When the war eventually draws to a close, and the film industry embarks on its recovery – accounting for approximately five years post-war – we may find that there aren't many people left who can return to filmmaking. Many might not even be able to return, feeling that time has passed. We do not know how many people will return from the front lines, how many will be disabled due to the war, and how many will suffer from post-traumatic syndrome. These are creative individuals with labile and empathetic psyches who will embody the profound changes that Ukraine has undergone. The prospect of a new generation of filmmakers at the helm will be very challenging.
Will the invasion and its consequences be somehow reflected in your future works?
I am Ukrainian, and this invasion is now an integral part of my life story. Whatever I create, whatever thoughts and feelings flow through my head, heart, and spirit, I carry this experience with me, just as I carry any other my life experience. Consequently, everything I produce, in one way or another, will be influenced by my lived experience. Even if I were to craft a comedy set in the year 2067, entirely unrelated to the Russian invasion of Ukraine, my perspective as a Ukrainian would inevitably shape the narrative as well as any other my life experience. This experience of enduring the anticipation of invasion and fleeing from the war will remain with me as one of the aspects of my personality and my life journey. My life experience is a fundamental part of who I am as a director.
If you mean will I write and shoot films about this war, I don’t know. We’ll see.
Now, my primary task is to remain afloat within my profession where I am.
MISHA SIMANOVSKYY How do you see Ukraine's film industry in the future?
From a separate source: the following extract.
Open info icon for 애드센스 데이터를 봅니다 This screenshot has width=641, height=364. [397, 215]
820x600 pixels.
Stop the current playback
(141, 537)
And do you see yourself in it?
It's indeed challenging to predict the future of Ukraine's film industry. Currently, we are grappling with numerous internal issues, which are further compounded by external factors such as the ongoing war. Filmmaking has never been an easy path, and it's likely to become even more arduous after the war eventually concludes. Viewers are growing tired of war-related themes, but Ukrainian filmmakers will persist in reflecting on it, as it's a deeply personal experience that they need to process and convey through their films. Art, including filmmaking, serves a therapeutic function, not just for the viewers but also for the artists themselves. After the war, its impact will continue to resonate in the hearts of artists and, consequently, in their art for years to come.
As for myself, my top priority is to be in a place where my daughter and I are safe, and where I can continue to create as filmmaker. The film industry is highly international, particularly in the age of the internet. Even while in Ukraine, people from all around the world discover your work and learn about you in the US, Europe, Asia, or anywhere else. I remember a time in China when they referred to me as the hope of their cinematography. It was amusing, given the geographical distance - where is China and where am I? - but in a way, they were correct. Location becomes secondary; cinematography is a global entity. Ultimately, with this profession, you become a citizen of the world, and that's one of the aspects I cherish."